(Source records)
══════════════════════════════

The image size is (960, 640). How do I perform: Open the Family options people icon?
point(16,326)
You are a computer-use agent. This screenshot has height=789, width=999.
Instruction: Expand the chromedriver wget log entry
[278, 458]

══════════════════════════════

TASK TO CARRY OUT: Could you copy out every record above exactly as it appears?

RESULT OF THE TASK:
The image size is (960, 640). How do I perform: Open the Family options people icon?
point(16,326)
You are a computer-use agent. This screenshot has height=789, width=999.
Instruction: Expand the chromedriver wget log entry
[278, 458]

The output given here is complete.